- _Task requirements_
In the text on Adam Senior, retype everything from "- 2023: → FC" down to "centre-back and right-back." word for word.

Personal information
- Full name: Adam Nicholas Senior
- Date of birth: 20 January 2002 (age 24)
- Place of birth: Bolton, England
- Height: 1.83 m (6 ft 0 in)
- Position: Defender

Team information
- Current team: Barnet
- Number: 5

Youth career
- 0000–2019: Bolton Wanderers

Senior career*
- Years: Team / Apps / (Gls)
- 2019–2023: Bolton Wanderers / 4 / (0)
- 2021: → Ashton United (loan) / 7 / (3)
- 2021: → York City (loan) / 4 / (0)
- 2022: → Chorley (loan) / 5 / (0)
- 2022–2023: → AFC Telford United (loan) / 7 / (0)
- 2023: → FC Halifax Town (loan) / 20 / (0)
- 2023–2025: FC Halifax Town / 88 / (9)
- 2025–: Barnet / 47 / (7)

= Adam Senior =

English footballer (born 2002)

Adam Nicholas Senior (born 20 January 2002) is an English professional football player as a defender for EFL League Two club Barnet. He can play at both a centre-back and right-back.

==Career==
Born in Bolton, Senior joined the youth academy of hometown club Bolton Wanderers, the club he grew up supporting. On 31 August 2019, following major financial troubles that had forced the club to utilise youth players, Senior made his first team debut in a 5–0 away loss against Gillingham. He signed his first professional deal with Bolton Wanderers on 15 May 2020, penning a one-year deal. He scored his first goal on 6 October in a 2–1 defeat against Shrewsbury Town in the EFL Trophy.
On 19 May 2021 Bolton revealed he was contracted for the 2021–2022 season.

- _Information shown_
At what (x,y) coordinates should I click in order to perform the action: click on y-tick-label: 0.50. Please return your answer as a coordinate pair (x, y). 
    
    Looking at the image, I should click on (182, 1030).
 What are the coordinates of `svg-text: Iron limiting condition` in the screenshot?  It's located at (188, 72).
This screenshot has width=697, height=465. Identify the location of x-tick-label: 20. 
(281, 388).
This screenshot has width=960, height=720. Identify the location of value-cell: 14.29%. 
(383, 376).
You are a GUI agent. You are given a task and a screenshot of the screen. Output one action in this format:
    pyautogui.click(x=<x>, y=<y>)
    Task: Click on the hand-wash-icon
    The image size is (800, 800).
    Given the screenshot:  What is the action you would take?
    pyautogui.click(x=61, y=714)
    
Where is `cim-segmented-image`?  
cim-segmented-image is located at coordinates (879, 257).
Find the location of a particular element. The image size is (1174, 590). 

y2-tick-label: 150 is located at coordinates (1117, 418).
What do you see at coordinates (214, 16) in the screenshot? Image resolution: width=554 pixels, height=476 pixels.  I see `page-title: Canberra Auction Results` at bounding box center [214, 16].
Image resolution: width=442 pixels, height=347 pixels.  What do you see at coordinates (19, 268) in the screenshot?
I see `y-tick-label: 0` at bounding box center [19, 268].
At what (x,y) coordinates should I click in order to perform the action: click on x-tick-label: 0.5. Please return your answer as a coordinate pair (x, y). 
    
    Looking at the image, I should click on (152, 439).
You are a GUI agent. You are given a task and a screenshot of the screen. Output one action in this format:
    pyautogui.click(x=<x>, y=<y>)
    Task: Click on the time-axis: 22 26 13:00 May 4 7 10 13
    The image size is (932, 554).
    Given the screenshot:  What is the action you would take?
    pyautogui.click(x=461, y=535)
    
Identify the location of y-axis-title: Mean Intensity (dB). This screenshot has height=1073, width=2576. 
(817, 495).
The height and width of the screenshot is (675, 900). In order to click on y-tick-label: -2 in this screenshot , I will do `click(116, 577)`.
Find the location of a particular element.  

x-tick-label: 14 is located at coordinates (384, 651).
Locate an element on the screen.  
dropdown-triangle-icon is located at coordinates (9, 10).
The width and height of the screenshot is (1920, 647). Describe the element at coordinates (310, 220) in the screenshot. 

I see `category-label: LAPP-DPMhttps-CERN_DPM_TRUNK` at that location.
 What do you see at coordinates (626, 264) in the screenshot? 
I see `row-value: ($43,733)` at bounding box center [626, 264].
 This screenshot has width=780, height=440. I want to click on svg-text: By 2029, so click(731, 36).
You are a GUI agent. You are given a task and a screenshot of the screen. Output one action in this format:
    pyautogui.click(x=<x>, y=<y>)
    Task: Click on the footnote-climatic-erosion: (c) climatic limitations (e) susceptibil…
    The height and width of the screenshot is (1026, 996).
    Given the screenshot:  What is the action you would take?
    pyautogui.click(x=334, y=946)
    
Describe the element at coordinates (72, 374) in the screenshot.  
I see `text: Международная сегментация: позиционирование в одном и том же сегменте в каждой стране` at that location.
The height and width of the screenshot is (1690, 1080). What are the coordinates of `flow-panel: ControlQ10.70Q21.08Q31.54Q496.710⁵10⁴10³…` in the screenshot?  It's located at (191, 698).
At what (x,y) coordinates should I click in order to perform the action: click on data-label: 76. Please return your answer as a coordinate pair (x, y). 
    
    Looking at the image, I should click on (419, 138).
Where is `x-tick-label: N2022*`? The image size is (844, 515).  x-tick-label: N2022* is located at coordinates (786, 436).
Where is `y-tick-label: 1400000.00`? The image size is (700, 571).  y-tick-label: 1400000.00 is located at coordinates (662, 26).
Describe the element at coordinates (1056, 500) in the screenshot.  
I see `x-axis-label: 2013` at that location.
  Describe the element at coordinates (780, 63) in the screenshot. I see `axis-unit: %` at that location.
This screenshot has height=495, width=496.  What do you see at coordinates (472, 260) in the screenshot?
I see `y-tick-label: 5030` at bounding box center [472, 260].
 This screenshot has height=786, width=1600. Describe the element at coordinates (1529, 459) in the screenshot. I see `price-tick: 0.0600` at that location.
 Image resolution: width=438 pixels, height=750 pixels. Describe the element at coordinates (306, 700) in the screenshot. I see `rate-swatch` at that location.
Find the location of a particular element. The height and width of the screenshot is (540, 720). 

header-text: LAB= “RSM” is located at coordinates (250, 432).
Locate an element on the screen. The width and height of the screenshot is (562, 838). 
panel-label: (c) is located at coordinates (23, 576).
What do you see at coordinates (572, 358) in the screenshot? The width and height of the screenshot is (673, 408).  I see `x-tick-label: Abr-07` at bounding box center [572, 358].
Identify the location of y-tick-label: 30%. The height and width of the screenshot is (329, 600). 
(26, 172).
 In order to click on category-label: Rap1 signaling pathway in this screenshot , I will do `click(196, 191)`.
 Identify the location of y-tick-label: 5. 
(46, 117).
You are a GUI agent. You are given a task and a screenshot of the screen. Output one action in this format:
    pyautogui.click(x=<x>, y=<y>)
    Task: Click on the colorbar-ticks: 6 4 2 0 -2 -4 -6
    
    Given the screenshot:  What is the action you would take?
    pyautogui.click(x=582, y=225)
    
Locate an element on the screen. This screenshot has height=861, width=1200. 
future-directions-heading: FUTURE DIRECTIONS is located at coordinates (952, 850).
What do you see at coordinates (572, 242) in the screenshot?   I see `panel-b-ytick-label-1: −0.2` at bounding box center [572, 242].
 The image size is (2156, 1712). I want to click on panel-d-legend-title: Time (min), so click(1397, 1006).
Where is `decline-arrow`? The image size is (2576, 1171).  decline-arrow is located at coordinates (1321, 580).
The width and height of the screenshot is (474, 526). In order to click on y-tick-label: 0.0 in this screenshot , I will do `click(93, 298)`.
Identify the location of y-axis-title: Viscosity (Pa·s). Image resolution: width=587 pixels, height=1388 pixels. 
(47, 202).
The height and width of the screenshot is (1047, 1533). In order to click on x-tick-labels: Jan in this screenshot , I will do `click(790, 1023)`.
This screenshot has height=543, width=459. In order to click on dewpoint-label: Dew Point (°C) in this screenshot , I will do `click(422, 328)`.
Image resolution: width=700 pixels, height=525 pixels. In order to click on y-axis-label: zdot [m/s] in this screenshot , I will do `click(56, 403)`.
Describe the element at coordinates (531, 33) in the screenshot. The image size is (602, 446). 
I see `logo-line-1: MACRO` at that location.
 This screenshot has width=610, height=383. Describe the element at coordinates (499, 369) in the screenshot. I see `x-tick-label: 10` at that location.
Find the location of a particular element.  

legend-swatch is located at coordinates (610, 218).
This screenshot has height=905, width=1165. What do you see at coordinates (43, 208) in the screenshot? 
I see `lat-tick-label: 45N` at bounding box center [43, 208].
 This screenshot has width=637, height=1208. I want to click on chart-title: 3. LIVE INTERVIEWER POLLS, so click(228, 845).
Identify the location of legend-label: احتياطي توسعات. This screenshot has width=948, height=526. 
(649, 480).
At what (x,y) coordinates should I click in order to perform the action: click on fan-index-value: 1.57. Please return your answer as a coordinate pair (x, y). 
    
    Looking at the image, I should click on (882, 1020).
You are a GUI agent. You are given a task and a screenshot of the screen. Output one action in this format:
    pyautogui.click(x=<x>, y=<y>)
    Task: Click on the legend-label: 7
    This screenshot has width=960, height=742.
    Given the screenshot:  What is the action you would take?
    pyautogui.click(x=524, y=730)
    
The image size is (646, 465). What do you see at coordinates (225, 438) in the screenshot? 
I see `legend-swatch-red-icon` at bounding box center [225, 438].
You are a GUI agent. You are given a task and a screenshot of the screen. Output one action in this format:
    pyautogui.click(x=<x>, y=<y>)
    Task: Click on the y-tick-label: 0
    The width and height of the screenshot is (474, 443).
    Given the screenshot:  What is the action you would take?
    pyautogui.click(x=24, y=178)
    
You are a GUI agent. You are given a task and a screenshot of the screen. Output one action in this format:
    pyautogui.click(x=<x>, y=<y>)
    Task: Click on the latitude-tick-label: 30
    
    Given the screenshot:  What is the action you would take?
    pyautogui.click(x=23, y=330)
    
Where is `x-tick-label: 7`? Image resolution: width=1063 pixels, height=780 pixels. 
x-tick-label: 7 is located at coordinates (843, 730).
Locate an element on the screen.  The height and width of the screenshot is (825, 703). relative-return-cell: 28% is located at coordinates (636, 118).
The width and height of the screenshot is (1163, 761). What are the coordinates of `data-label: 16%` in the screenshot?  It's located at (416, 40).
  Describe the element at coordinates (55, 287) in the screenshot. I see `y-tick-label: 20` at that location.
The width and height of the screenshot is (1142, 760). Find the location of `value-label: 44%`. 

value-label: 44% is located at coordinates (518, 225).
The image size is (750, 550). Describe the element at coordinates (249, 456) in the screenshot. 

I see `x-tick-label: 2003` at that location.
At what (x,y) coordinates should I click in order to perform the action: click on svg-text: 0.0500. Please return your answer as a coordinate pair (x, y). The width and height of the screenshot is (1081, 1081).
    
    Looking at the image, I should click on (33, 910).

- _Worked solution_
- 2023: → FC Halifax Town (loan) / 20 / (0)
- 2023–2025: FC Halifax Town / 88 / (9)
- 2025–: Barnet / 47 / (7)

= Adam Senior =

English footballer (born 2002)

Adam Nicholas Senior (born 20 January 2002) is an English professional football player as a defender for EFL League Two club Barnet. He can play at both a centre-back and right-back.